Work instruction>
Filter the records for lines holding the string "computer".
*** Opening of Data provided ***
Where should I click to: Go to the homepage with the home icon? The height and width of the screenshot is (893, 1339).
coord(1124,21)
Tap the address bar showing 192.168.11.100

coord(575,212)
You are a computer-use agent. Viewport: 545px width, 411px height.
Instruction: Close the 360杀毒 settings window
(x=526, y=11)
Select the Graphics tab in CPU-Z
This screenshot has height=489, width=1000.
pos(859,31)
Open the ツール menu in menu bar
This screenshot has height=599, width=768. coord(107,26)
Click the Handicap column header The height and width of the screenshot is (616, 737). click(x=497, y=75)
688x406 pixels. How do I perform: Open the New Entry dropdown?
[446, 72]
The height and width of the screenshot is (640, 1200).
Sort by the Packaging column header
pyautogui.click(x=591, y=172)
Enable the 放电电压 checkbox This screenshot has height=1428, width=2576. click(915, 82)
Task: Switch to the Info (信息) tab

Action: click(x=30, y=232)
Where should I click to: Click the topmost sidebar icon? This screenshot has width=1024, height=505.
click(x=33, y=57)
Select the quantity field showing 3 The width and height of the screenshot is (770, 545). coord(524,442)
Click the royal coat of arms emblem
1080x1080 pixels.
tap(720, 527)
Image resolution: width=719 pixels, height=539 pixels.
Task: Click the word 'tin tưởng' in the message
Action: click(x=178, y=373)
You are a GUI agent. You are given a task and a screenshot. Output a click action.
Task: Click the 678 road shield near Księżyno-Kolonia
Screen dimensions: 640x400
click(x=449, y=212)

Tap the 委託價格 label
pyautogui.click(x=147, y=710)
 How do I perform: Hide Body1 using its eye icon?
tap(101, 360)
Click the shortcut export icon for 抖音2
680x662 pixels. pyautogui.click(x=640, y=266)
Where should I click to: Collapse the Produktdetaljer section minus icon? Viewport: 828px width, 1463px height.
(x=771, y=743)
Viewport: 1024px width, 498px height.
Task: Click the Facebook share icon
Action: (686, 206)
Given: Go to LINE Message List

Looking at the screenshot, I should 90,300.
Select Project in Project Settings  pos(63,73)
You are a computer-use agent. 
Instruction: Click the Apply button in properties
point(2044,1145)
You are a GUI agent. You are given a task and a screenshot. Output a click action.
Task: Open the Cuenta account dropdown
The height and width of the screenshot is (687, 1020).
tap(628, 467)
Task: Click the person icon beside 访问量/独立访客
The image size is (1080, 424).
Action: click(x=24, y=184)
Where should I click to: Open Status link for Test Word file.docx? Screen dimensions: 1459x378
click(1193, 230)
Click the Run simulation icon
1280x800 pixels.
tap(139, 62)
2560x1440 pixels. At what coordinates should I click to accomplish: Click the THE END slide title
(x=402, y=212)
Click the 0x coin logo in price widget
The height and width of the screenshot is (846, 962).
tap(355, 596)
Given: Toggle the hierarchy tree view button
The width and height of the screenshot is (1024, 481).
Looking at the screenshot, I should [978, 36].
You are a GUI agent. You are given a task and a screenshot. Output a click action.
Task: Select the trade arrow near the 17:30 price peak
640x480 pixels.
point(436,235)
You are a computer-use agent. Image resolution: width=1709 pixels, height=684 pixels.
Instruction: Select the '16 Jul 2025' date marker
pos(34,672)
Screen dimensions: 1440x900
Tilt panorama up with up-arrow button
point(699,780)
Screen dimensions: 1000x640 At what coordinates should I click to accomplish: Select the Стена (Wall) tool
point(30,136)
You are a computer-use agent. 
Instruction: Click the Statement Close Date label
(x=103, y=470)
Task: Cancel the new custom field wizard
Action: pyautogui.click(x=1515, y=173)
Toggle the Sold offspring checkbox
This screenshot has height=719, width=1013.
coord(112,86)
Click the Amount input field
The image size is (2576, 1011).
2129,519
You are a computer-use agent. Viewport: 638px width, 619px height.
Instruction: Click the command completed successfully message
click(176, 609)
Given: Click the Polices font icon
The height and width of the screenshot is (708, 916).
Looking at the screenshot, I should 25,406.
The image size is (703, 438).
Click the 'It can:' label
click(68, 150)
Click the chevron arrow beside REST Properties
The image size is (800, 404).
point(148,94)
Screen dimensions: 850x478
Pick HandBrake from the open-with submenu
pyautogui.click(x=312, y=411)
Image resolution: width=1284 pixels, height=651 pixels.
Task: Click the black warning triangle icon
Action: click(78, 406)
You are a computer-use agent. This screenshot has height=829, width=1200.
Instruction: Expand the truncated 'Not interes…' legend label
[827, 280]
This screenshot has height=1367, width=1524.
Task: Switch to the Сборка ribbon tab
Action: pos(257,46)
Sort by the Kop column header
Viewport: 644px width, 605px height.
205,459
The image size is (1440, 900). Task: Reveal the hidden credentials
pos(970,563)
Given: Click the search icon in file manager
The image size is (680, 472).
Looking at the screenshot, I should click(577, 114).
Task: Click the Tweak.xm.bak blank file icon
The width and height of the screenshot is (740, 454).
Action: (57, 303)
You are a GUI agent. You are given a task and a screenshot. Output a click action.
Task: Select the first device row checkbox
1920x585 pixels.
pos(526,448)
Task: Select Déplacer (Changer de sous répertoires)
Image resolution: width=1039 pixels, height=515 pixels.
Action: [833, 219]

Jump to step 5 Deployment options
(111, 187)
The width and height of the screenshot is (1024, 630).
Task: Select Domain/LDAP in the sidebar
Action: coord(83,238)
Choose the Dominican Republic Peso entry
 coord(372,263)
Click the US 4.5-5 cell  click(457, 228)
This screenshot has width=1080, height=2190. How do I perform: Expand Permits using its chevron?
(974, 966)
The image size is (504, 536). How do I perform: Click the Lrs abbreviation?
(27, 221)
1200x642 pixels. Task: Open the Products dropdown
*** Close of Data provided ***
Reply>
You are a computer-use agent. Viewport: 545px width, 411px height.
You are a computer-use agent. 
You are a computer-use agent. Image resolution: width=1709 pixels, height=684 pixels.
You are a computer-use agent. 
You are a computer-use agent. Viewport: 638px width, 619px height.
You are a computer-use agent. This screenshot has height=829, width=1200.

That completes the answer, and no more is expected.